[[ PROVIDED MATERIAL, beginning ]]

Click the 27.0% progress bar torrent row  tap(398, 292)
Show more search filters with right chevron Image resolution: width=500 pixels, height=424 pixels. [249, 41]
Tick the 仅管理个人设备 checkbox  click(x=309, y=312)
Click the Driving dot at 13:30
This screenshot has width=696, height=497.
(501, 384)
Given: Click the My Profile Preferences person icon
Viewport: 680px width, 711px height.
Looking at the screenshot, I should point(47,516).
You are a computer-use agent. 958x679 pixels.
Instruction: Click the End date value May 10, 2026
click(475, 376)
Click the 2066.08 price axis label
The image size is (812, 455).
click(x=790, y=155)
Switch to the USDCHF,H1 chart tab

[[ PROVIDED MATERIAL, end ]]

◆ **ACTIVITY**
Using the data above, show each line where "pixels" occurs.

◆ **ANSWER TO THE PROBLEM**
Show more search filters with right chevron Image resolution: width=500 pixels, height=424 pixels. [249, 41]
You are a computer-use agent. 958x679 pixels.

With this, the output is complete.